俺はベッドに横になって、封を切り、取り出した手紙を読んだ。

手紙は五枚の便箋で、相変らず、字が綺麗で読みやすい。

「沙夜の字も変わらないよなぁ〜。」

そんなことを呟きながら、文面を追っていく。

手紙には「お久しぶりです尚哉さん、お元気ですか?」という文章で始まり、
「この前野良猫が家に来て…。」とか、普通の世間話が連ねてある。
沙夜らしい文面で、思わず笑みがこぼれる。

「何しろ、一年前だからなぁ……。」

沙夜は声が出せないから、電話は使えない。
だから、手紙でやり取りするしか方法が無かった。

今までの手紙は俺がすべて郵便受けから取っていたのだが、今回のは真が取った為に、こんな騒動になってしまったのだ。





そして、俺の目が手紙の一番最後の文章に差し掛かったとき、俺は手紙を持ったまま動けなくなった。
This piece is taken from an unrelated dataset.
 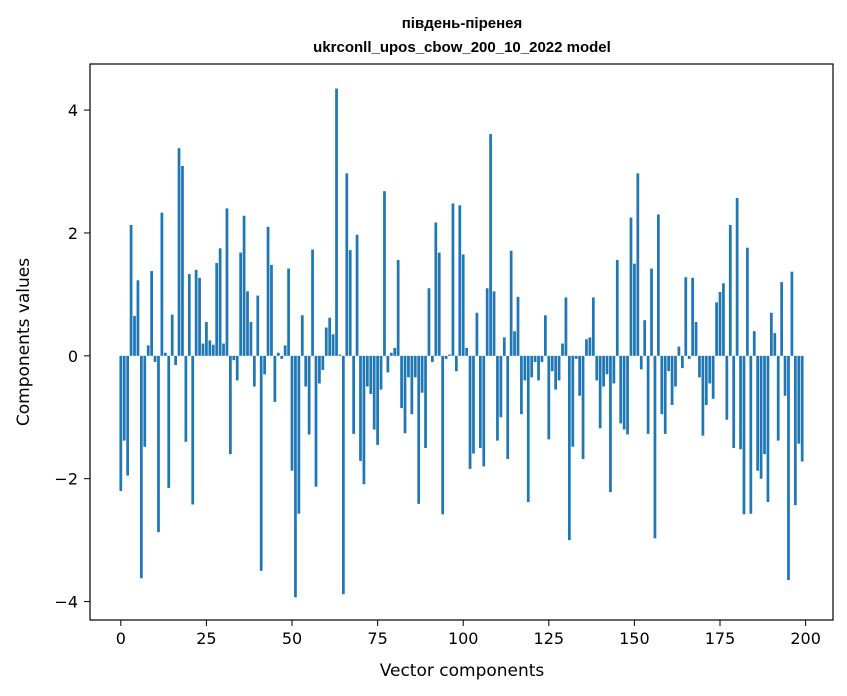 What do you see at coordinates (464, 638) in the screenshot?
I see `x-tick-label: 100` at bounding box center [464, 638].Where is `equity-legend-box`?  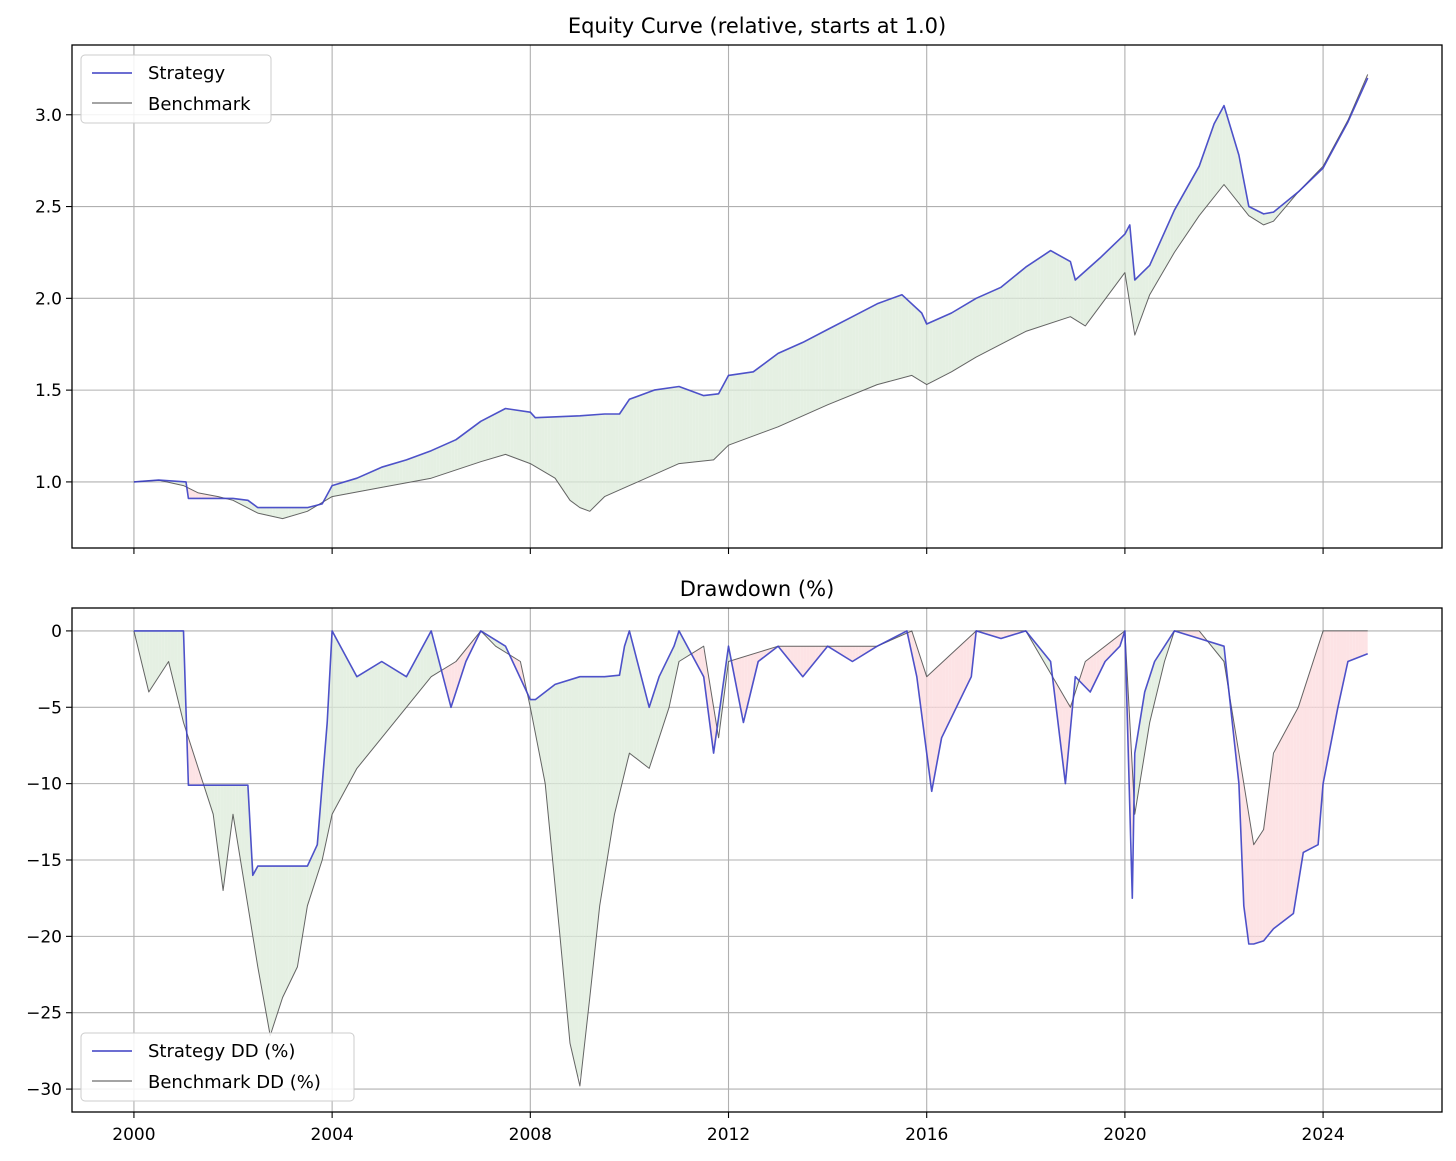 equity-legend-box is located at coordinates (176, 89).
「尚哉さんに会いたくなったから、飛行機で会いに行きますね。明日のお昼くらいにそっちに着くと思います♪」




「なっ、なにーっ!!!」

その瞬間穂刈家の周辺に、尚哉の叫び声が響き渡った。







穂刈くん番外編AGAIN 序章






――ちょっと待て…落ち着け、俺。

もう一度、文面に目を落とすが、その文字に偽りはなく、はっきりと「明日のお昼」と書いてある。
急いで、さっき捨てた封筒の表を確認する。

「送ったの、今日かよ…。」

律儀にも、速達で送ってくれている。
なんということだろうか。

「明日のお昼って…。」

学校があるじゃないか、と言いかけたところで、今が「夏休み」だという事に気付く。

「沙夜が、来るのか…? 明日…。」





――ダッダッダッダッダ………。





階段を上がってくる音がする。
慌ただしい足音は俺の部屋の前で止まり、ノック無しでバタンっ!! とうるさく部屋に入ってきた。

「尚哉ったら何大声出してんのよ!」



――まずい。



「ん…あの手紙開けたの!? 見せて見せてっ!!」

さきほど話した沙夜のことに、ものすごい興味を示した茜が“これ”を見つけるのは簡単な事だった。
俺の手に今、しっかりと握られているのだから。
まさに獲物を狙う野獣のように、手紙を奪い取ろうとする茜。

「駄目に決まってんだろっ!」

やっと手紙のことから沙夜のことに興味が移ったのに。
今見られたら台無しになってしまう。

「……いいよじゃあ、今日の尚哉の夕食“茜&梢の特製トマト料理”にするから。」

「それはまあ、随分と豪華な夕食だこと……。」

茜の目が笑っていない。
これはヤバイ、この妹たちなら本気でやりかねない。

返答に困っていると、茜がさらに追い討ちをかけてくる。

「さっき言った夕食プラス……下のみんなに言いふらしてやるんだから。」

あはは♪ と短く笑い「それでもいいの〜?」とニヤニヤしながら上目を使う茜。




すでに「選択権」というものが、俺には無かった。










「……ったく、じゃあお前だけだからなぁ。」

「やったぁ♪」

「……はぁ。」

気がのらないも、茜に手紙を渡す。
ものすごく楽しそうに、自分の考えをまとめるかのように、ゆっくりと書かれた文章を読む茜。




そして、茜が最後の文章までたどり着き、手紙を俺に返してくる。

「ねぇ尚哉ったら、もしかして……迎えに行っちゃったりするわけ?」

好奇心丸出しの声で聞いてくる茜。

「そりゃ、俺に会いに来るんだから、迎えにいかないと…。」

「じゃあ、家に来るんだ。その、中山沙夜さん。」

これでもか、と言わんばかりに、俺を焦らせる茜。

「ぃや、それは無いぞ。」

「来るよね?」

夕食を特製トマト料理にされたいの? と茜が言葉に出さなくても目で分かってしまうのは、やはり血が繋がっているからなのか。

「分かったから、トマトはやめてくれ……。」

「とうとう連れて来るんだ…尚哉があの人たち以外の女の人を…♪」

楽しみ楽しみ♪ と呟いて、俺の部屋から出て行く茜。

嵐が過ぎ去った後のように部屋は静かで、疲れと不安が、俺の中に残った。





沙夜が、家にやってくる――





俺は、沙夜のことを、皆にどう説明すればいいのだろう……。